The protagonist is armed with a splatter cannon that allows him to spray water, washing away the paint on different surfaces and rescuing other factory workers, but eventually he gains the ability to spray sticky pink paint and bouncy yellow paint, allowing for some high-flying shenanigans as he dodges obstacles, splats enemies, runs up walls and across ceilings, and creates trampolines to send himself soaring through the air.

1 Screen Platformer

A game by Return to Adventure Mountain for PC and Mac, originally released in 2019.
1 Screen Platformer is – as it says on the tin – a single screen platformer. The entire game takes place within a single persistent environment, allowing the player to zoom out to see all of the action at once, or zoom in for a more practical scrolling platformer experience. You take control of one of four interstellar bounty hunters as they seek out the golden skull of an elder god buried deep within the temple of Guthra-dun. As with all ancient temples, the place is filled with spikes, booby traps, pools of lava, and other dangers to thwart the efforts of tomb raiding space cowboys.

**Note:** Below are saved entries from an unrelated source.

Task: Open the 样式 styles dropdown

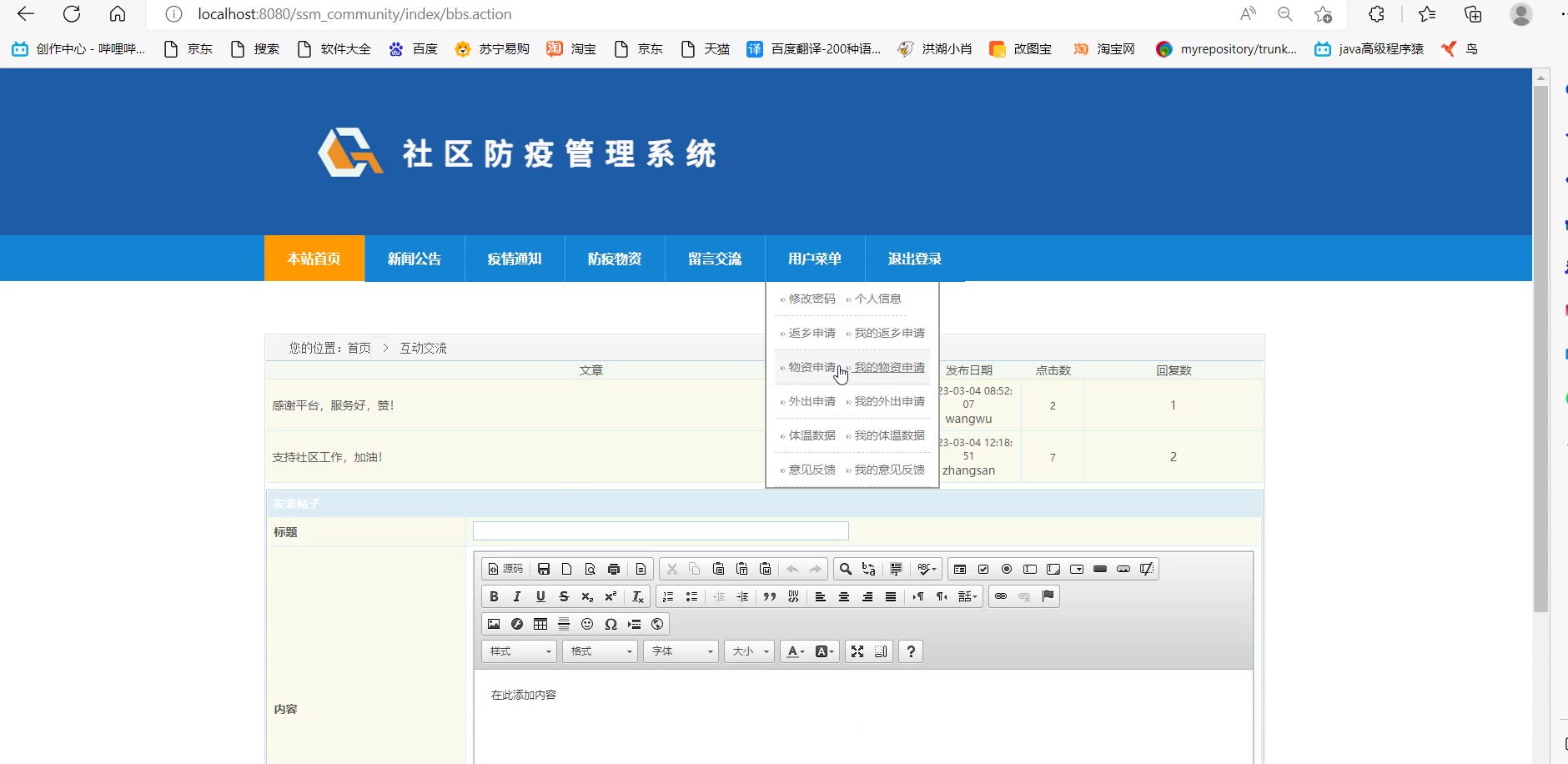Action: coord(520,651)
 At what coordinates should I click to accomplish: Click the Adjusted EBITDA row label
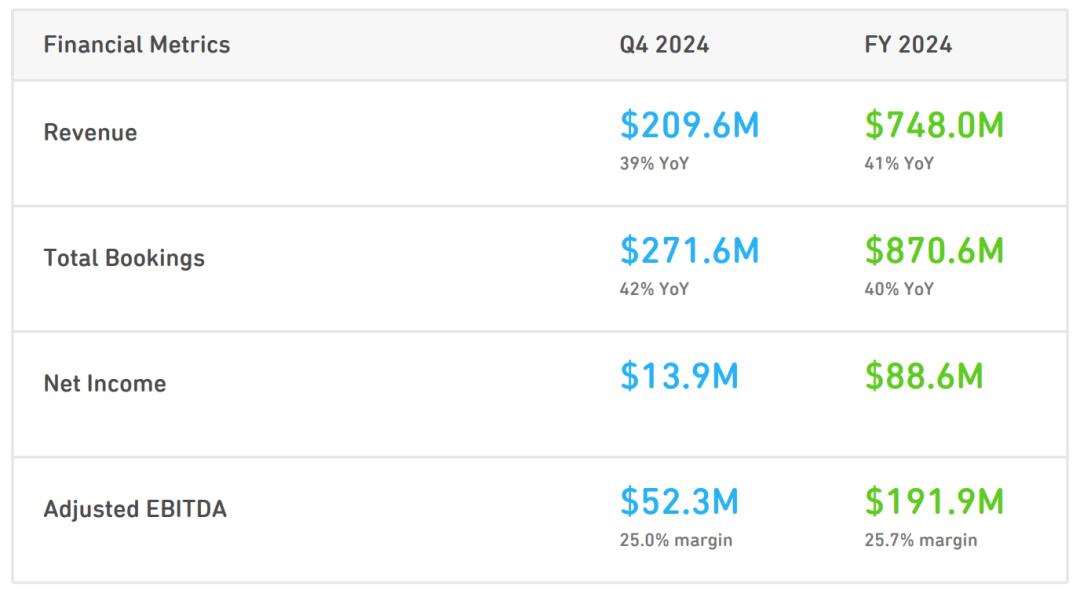point(135,509)
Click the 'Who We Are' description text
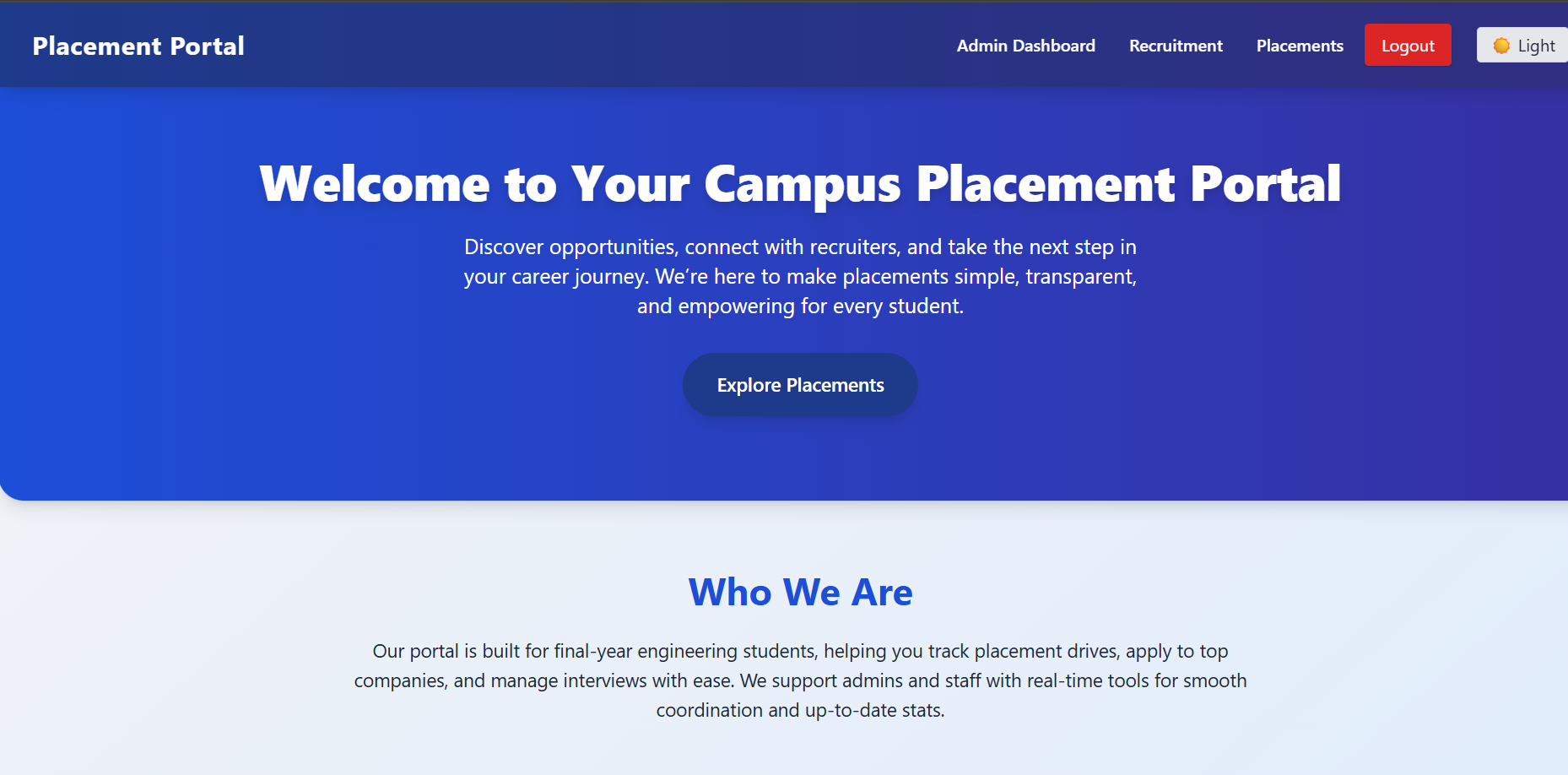This screenshot has width=1568, height=775. (801, 680)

The single screen system is very similar to that employed by the Platformance series, namely Platformance: Castle Pain and Platformance: Temple Death. In this series, the player is able to zoom out to see the entire game world, zoom in for up-close action, or make use of a medium-level zoom to see more of his surroundings. In these games, playing fully zoomed out is next to impossible, so doing so is more about seeing the entirety of the game world and the presence of the untiring ghost that continuously chases you. That said, the Platformance games made more use of the medium zoom function to help the player avoid dangers, and the games favored designs that had the player tracing over his own path multiple times to deal with dangers in different ways.

Touhou Luna Nights

A game by Team Ladybug and Vaka Game Magazine for PC, originally released in 2019.
The Touhou Project (東方) is an expansive series of Japanese bullet hell shooters developed by Team Shanghai Alice over the span of more than 20 years, which has also been spun off into several other forms of media. Touhou Luna Nights is an officially-licensed spinoff that takes the form of a metroidvania and includes a number of characters and elements from the main series. The game stars Sakuya Izayoi, the head maid of Scarlet Devil Mansion, who has the power to manipulate time and works for the vampire Remilia Scarlet.

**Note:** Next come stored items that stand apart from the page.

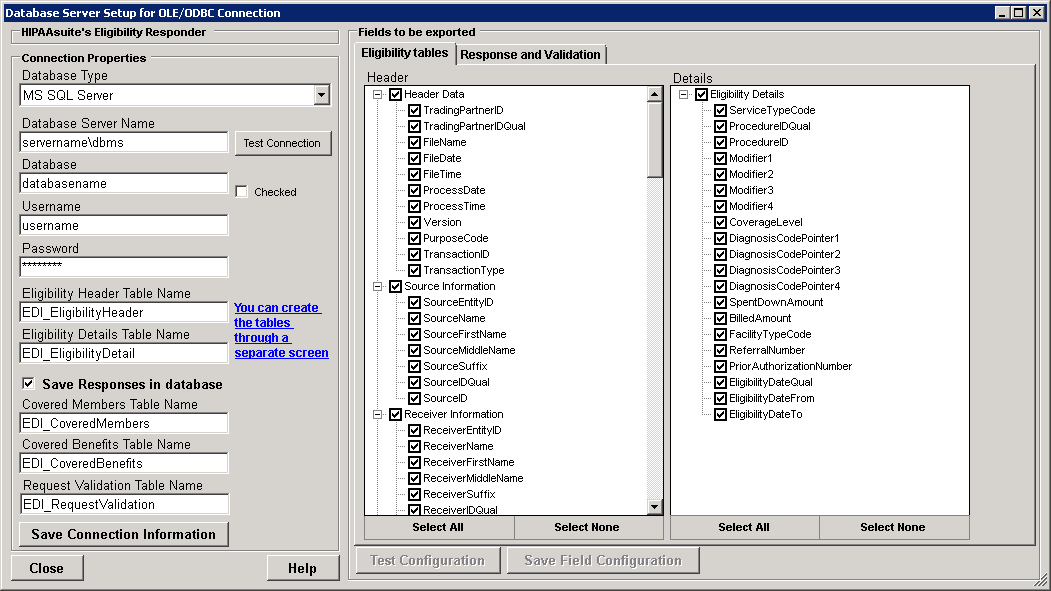
Task: Click the Password input field
Action: (x=124, y=267)
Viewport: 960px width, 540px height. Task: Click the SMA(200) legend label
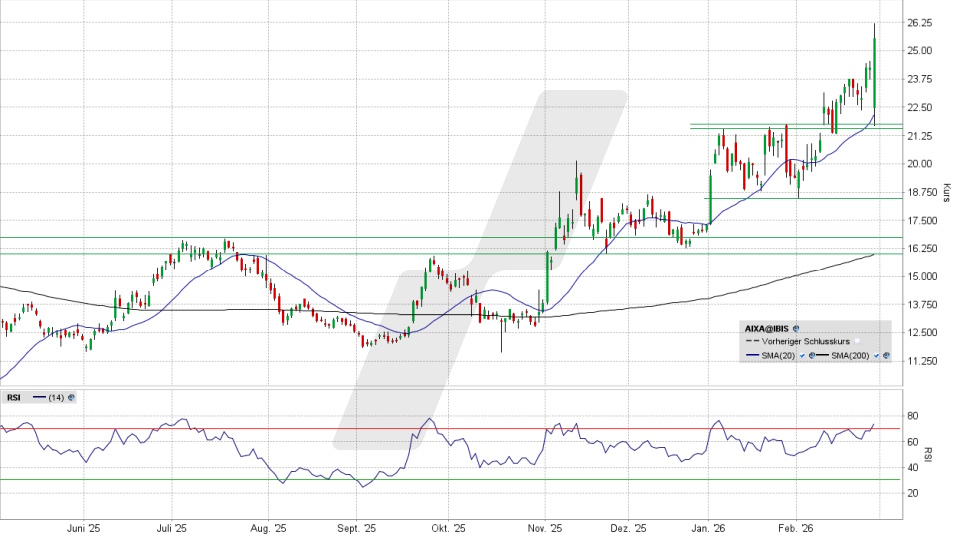[x=852, y=356]
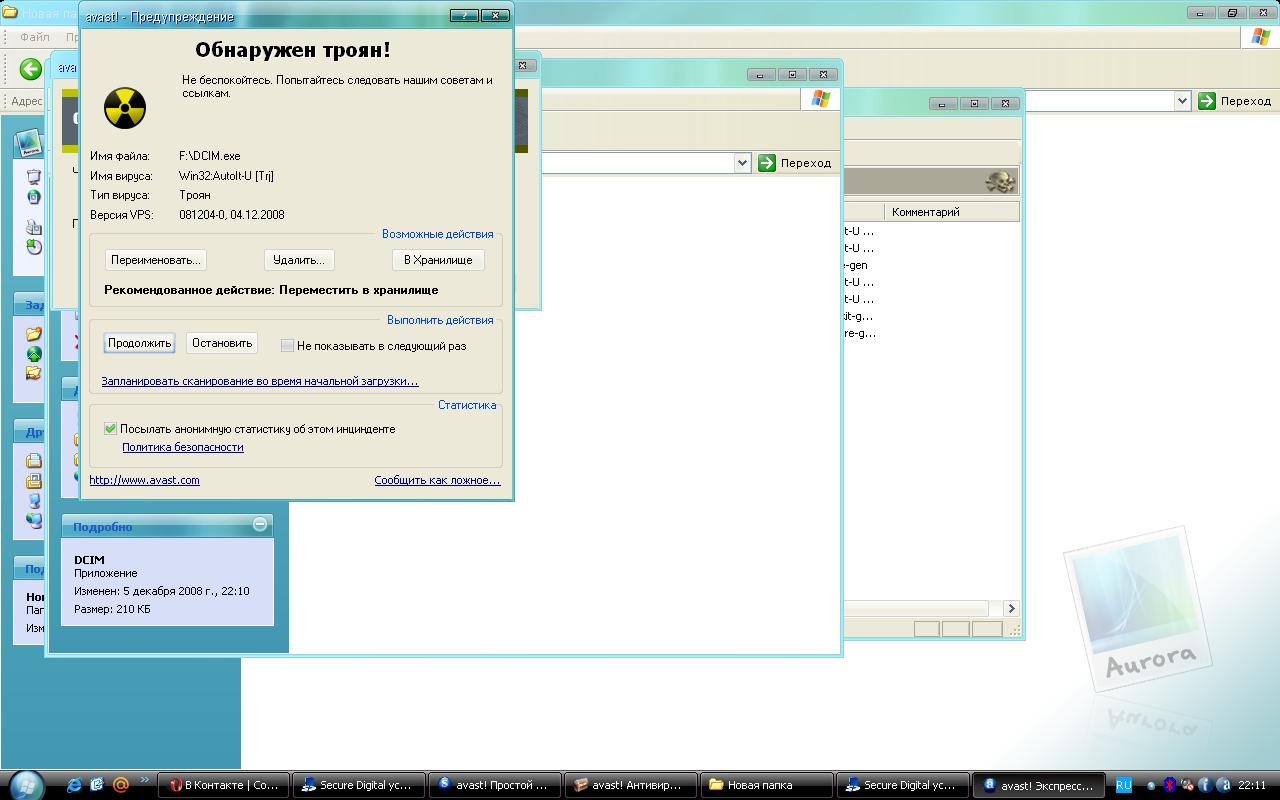Viewport: 1280px width, 800px height.
Task: Click the Windows Start orb
Action: pyautogui.click(x=24, y=784)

Somehow, Sakuya’s mistress has sent her into some kind of virtual/parallel version of Gensokyo (the fantasy world of The Touhou Project that is adjacent to but inaccessible from our world) that she created using magic… apparently for her personal entertainment as she challenges Sakuya to complete her “game”. Sakuya must explore the world, recover her time manipulation powers, and face off against virtual creatures and non-virtual bosses in this strange fabricated space.

Tiny Dangerous Dungeons

A game by Adventure Islands for PC, Mac, iOS, and Android, originally released on browsers in 2013, on mobile in 2015, and computers in 2019.
Tiny Dangerous Dungeons is a bite-sized metroidvania with visuals inspired by the greenscale classics of the Game Boy era. The game marks the return of Timmy, a treasure hunter who originally appeared in the developer’s first game, Dangerous Dungeons, and also Super Dangerous Dungeons and Dangerous Christmas. The game is somewhat expanded over its original browser-based release, offering a time trial mode, a new area, and hidden health upgrades.

Timmy begins the game with a very high variable jump and no other abilities. He has no weapons and cannot stomp enemies to defeat them, so he must avoid all enemy contact in the early going. The entire game takes place within a set of ruins, with enemies taking the form of bats, spiders, hopping (and non-hopping) frogs, and the occasional arrow-firing face-in-the-wall (because video games).